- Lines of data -
■ ■ ■

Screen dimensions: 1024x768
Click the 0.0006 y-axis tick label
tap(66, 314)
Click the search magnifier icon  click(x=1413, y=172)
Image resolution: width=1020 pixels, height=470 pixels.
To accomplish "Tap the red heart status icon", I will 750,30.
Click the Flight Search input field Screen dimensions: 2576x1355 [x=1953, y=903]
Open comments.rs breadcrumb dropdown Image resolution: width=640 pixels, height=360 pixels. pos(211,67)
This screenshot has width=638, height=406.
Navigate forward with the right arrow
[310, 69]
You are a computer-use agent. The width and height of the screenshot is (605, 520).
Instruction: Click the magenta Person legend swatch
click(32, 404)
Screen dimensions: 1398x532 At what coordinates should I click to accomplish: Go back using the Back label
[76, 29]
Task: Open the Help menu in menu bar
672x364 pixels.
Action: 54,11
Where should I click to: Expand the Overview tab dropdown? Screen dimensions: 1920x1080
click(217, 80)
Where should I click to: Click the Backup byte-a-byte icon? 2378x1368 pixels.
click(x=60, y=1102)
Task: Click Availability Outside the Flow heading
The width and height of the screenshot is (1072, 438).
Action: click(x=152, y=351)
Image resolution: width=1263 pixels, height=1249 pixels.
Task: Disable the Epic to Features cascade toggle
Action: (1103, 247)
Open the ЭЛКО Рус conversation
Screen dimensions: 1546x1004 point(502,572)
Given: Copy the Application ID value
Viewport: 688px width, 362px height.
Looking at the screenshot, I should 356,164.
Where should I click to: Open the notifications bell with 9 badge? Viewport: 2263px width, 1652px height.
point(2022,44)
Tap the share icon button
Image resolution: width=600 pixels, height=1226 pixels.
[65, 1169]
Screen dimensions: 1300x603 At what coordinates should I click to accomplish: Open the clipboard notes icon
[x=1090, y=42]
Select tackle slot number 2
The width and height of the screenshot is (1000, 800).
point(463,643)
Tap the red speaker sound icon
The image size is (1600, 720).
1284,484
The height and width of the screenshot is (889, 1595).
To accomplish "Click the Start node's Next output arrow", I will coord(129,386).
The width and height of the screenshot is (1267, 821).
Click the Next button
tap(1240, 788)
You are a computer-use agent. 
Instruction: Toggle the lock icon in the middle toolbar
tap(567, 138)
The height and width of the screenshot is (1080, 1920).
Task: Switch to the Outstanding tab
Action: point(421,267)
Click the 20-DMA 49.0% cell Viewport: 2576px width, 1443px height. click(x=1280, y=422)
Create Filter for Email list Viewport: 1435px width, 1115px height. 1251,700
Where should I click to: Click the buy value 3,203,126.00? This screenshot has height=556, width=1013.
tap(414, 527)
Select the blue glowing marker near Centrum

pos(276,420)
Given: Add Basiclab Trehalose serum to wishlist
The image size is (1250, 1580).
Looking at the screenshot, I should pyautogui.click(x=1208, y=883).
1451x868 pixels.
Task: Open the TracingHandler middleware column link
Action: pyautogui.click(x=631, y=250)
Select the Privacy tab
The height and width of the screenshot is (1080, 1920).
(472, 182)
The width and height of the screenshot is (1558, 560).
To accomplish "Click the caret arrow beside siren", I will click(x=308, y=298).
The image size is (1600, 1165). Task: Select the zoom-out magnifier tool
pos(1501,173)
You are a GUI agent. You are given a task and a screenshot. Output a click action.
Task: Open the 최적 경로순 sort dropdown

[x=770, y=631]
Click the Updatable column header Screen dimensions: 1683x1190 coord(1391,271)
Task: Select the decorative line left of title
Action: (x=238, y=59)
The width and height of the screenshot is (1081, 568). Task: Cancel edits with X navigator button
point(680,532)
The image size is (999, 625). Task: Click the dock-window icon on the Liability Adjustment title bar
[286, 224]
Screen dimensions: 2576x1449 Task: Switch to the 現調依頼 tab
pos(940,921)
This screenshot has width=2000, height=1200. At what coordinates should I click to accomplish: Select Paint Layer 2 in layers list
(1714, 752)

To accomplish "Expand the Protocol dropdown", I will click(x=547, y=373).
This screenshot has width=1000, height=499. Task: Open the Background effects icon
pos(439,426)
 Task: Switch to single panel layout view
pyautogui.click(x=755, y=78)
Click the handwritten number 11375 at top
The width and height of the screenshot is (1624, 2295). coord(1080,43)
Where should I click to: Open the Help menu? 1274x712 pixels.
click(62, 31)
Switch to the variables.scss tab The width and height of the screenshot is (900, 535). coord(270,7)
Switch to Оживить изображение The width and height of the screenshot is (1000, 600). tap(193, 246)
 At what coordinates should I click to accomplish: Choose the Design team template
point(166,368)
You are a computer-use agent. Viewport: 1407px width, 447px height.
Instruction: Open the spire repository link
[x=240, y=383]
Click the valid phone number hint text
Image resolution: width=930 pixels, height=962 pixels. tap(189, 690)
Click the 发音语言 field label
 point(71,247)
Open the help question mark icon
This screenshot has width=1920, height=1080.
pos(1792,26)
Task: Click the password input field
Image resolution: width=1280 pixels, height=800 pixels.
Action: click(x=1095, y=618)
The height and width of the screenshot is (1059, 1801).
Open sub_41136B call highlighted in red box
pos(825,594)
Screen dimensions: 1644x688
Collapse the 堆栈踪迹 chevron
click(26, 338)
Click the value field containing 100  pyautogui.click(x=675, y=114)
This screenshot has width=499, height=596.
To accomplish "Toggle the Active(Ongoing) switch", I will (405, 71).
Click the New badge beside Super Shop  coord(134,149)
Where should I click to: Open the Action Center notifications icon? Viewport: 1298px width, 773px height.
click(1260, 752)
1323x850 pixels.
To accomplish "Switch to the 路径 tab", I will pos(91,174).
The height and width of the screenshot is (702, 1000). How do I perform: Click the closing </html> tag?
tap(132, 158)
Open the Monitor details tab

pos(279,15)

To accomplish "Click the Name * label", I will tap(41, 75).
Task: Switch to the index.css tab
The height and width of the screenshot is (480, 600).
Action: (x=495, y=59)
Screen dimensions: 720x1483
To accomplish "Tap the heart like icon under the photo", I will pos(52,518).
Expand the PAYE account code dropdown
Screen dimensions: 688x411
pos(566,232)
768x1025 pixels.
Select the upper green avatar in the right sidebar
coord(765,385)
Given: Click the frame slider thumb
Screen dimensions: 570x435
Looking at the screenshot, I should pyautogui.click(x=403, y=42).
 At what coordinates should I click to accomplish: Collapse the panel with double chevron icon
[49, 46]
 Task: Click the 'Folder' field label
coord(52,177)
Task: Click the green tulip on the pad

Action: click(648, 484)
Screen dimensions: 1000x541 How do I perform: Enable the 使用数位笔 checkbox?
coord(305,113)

■ ■ ■

Copy all of the material above line for line, with nothing changed.

- ANSWER TO THIS EXERCISE -
Screen dimensions: 1024x768
Click the 0.0006 y-axis tick label
tap(66, 314)
Click the search magnifier icon  click(x=1413, y=172)
Image resolution: width=1020 pixels, height=470 pixels.
To accomplish "Tap the red heart status icon", I will 750,30.
Click the Flight Search input field Screen dimensions: 2576x1355 [x=1953, y=903]
Open comments.rs breadcrumb dropdown Image resolution: width=640 pixels, height=360 pixels. pos(211,67)
This screenshot has width=638, height=406.
Navigate forward with the right arrow
[310, 69]
You are a computer-use agent. The width and height of the screenshot is (605, 520).
Instruction: Click the magenta Person legend swatch
click(32, 404)
Screen dimensions: 1398x532 At what coordinates should I click to accomplish: Go back using the Back label
[76, 29]
Task: Open the Help menu in menu bar
672x364 pixels.
Action: 54,11
Where should I click to: Expand the Overview tab dropdown? Screen dimensions: 1920x1080
click(217, 80)
Where should I click to: Click the Backup byte-a-byte icon? 2378x1368 pixels.
click(x=60, y=1102)
Task: Click Availability Outside the Flow heading
The width and height of the screenshot is (1072, 438).
Action: click(x=152, y=351)
Image resolution: width=1263 pixels, height=1249 pixels.
Task: Disable the Epic to Features cascade toggle
Action: (1103, 247)
Open the ЭЛКО Рус conversation
Screen dimensions: 1546x1004 point(502,572)
Given: Copy the Application ID value
Viewport: 688px width, 362px height.
Looking at the screenshot, I should 356,164.
Where should I click to: Open the notifications bell with 9 badge? Viewport: 2263px width, 1652px height.
point(2022,44)
Tap the share icon button
Image resolution: width=600 pixels, height=1226 pixels.
[65, 1169]
Screen dimensions: 1300x603 At what coordinates should I click to accomplish: Open the clipboard notes icon
[x=1090, y=42]
Select tackle slot number 2
The width and height of the screenshot is (1000, 800).
point(463,643)
Tap the red speaker sound icon
The image size is (1600, 720).
1284,484
The height and width of the screenshot is (889, 1595).
To accomplish "Click the Start node's Next output arrow", I will coord(129,386).
The width and height of the screenshot is (1267, 821).
Click the Next button
tap(1240, 788)
You are a computer-use agent. 
Instruction: Toggle the lock icon in the middle toolbar
tap(567, 138)
The height and width of the screenshot is (1080, 1920).
Task: Switch to the Outstanding tab
Action: point(421,267)
Click the 20-DMA 49.0% cell Viewport: 2576px width, 1443px height. click(x=1280, y=422)
Create Filter for Email list Viewport: 1435px width, 1115px height. 1251,700
Where should I click to: Click the buy value 3,203,126.00? This screenshot has height=556, width=1013.
tap(414, 527)
Select the blue glowing marker near Centrum

pos(276,420)
Given: Add Basiclab Trehalose serum to wishlist
The image size is (1250, 1580).
Looking at the screenshot, I should pyautogui.click(x=1208, y=883).
1451x868 pixels.
Task: Open the TracingHandler middleware column link
Action: pyautogui.click(x=631, y=250)
Select the Privacy tab
The height and width of the screenshot is (1080, 1920).
(472, 182)
The width and height of the screenshot is (1558, 560).
To accomplish "Click the caret arrow beside siren", I will click(x=308, y=298).
The image size is (1600, 1165). Task: Select the zoom-out magnifier tool
pos(1501,173)
You are a GUI agent. You are given a task and a screenshot. Output a click action.
Task: Open the 최적 경로순 sort dropdown

[x=770, y=631]
Click the Updatable column header Screen dimensions: 1683x1190 coord(1391,271)
Task: Select the decorative line left of title
Action: (x=238, y=59)
The width and height of the screenshot is (1081, 568). Task: Cancel edits with X navigator button
point(680,532)
The image size is (999, 625). Task: Click the dock-window icon on the Liability Adjustment title bar
[286, 224]
Screen dimensions: 2576x1449 Task: Switch to the 現調依頼 tab
pos(940,921)
This screenshot has width=2000, height=1200. At what coordinates should I click to accomplish: Select Paint Layer 2 in layers list
(1714, 752)

To accomplish "Expand the Protocol dropdown", I will click(x=547, y=373).
This screenshot has width=1000, height=499. Task: Open the Background effects icon
pos(439,426)
 Task: Switch to single panel layout view
pyautogui.click(x=755, y=78)
Click the handwritten number 11375 at top
The width and height of the screenshot is (1624, 2295). coord(1080,43)
Where should I click to: Open the Help menu? 1274x712 pixels.
click(62, 31)
Switch to the variables.scss tab The width and height of the screenshot is (900, 535). coord(270,7)
Switch to Оживить изображение The width and height of the screenshot is (1000, 600). tap(193, 246)
 At what coordinates should I click to accomplish: Choose the Design team template
point(166,368)
You are a computer-use agent. Viewport: 1407px width, 447px height.
Instruction: Open the spire repository link
[x=240, y=383]
Click the valid phone number hint text
Image resolution: width=930 pixels, height=962 pixels. tap(189, 690)
Click the 发音语言 field label
 point(71,247)
Open the help question mark icon
This screenshot has width=1920, height=1080.
pos(1792,26)
Task: Click the password input field
Image resolution: width=1280 pixels, height=800 pixels.
Action: click(x=1095, y=618)
The height and width of the screenshot is (1059, 1801).
Open sub_41136B call highlighted in red box
pos(825,594)
Screen dimensions: 1644x688
Collapse the 堆栈踪迹 chevron
click(26, 338)
Click the value field containing 100  pyautogui.click(x=675, y=114)
This screenshot has width=499, height=596.
To accomplish "Toggle the Active(Ongoing) switch", I will (405, 71).
Click the New badge beside Super Shop  coord(134,149)
Where should I click to: Open the Action Center notifications icon? Viewport: 1298px width, 773px height.
click(1260, 752)
1323x850 pixels.
To accomplish "Switch to the 路径 tab", I will pos(91,174).
The height and width of the screenshot is (702, 1000). How do I perform: Click the closing </html> tag?
tap(132, 158)
Open the Monitor details tab

pos(279,15)

To accomplish "Click the Name * label", I will tap(41, 75).
Task: Switch to the index.css tab
The height and width of the screenshot is (480, 600).
Action: (x=495, y=59)
Screen dimensions: 720x1483
To accomplish "Tap the heart like icon under the photo", I will pos(52,518).
Expand the PAYE account code dropdown
Screen dimensions: 688x411
pos(566,232)
768x1025 pixels.
Select the upper green avatar in the right sidebar
coord(765,385)
Given: Click the frame slider thumb
Screen dimensions: 570x435
Looking at the screenshot, I should pyautogui.click(x=403, y=42).
 At what coordinates should I click to accomplish: Collapse the panel with double chevron icon
[49, 46]
 Task: Click the 'Folder' field label
coord(52,177)
Task: Click the green tulip on the pad

Action: click(648, 484)
Screen dimensions: 1000x541 How do I perform: Enable the 使用数位笔 checkbox?
coord(305,113)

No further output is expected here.